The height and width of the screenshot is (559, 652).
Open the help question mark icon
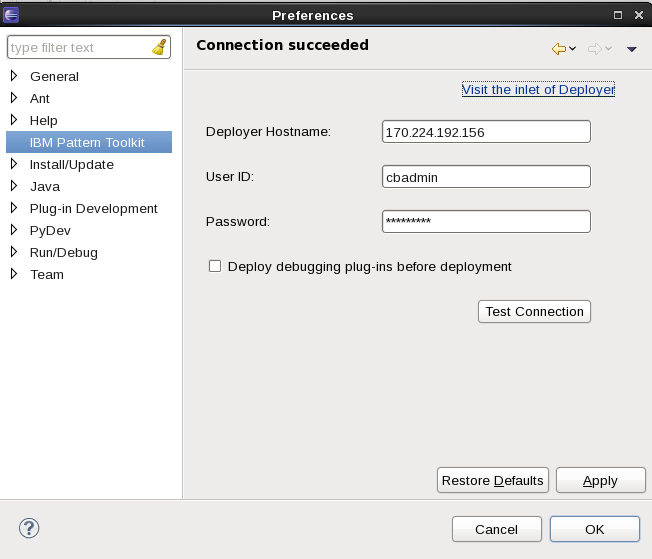click(29, 528)
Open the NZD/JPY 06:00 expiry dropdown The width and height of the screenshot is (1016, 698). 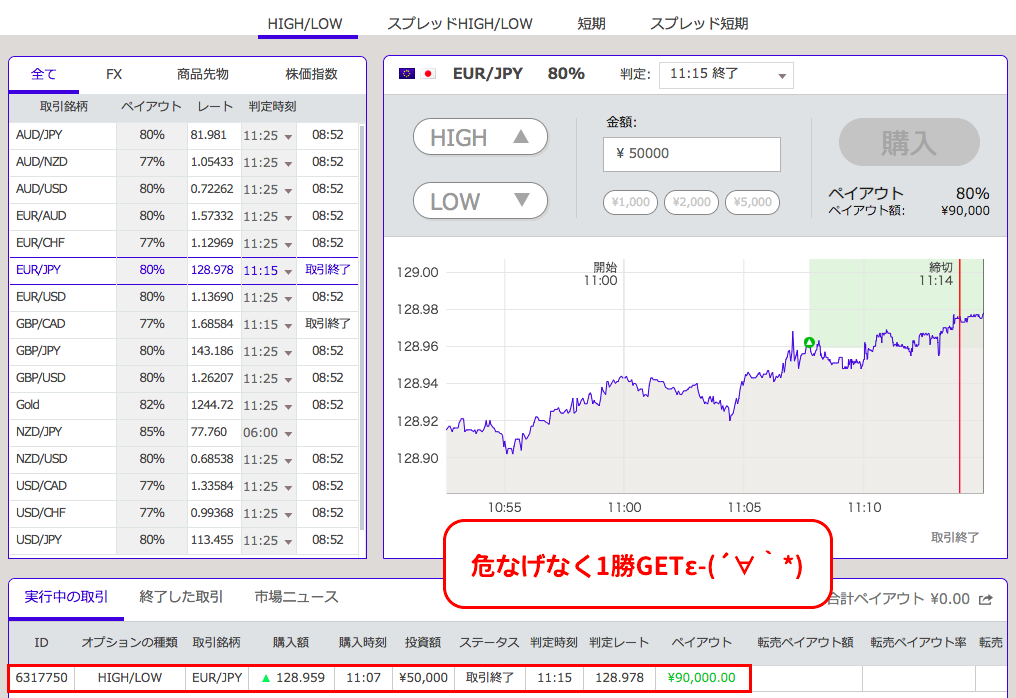pyautogui.click(x=288, y=433)
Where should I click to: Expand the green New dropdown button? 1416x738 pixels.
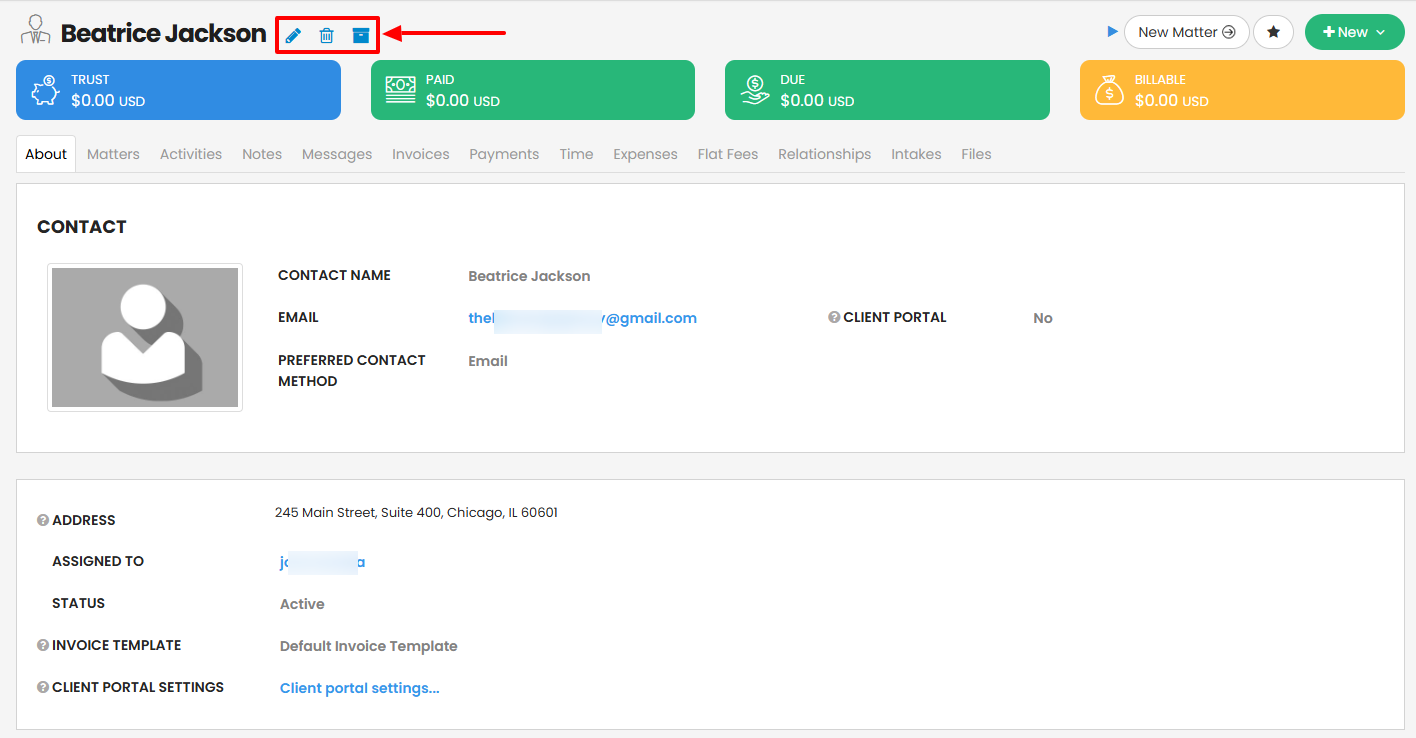[1354, 32]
================================
Directions:
Omit the pictures and return exactly the lines from the line containing "Where should I" through the final line of the material above, both ends included.

Final answer:
Where should I click to: Expand the green New dropdown button? 1416x738 pixels.
[1354, 32]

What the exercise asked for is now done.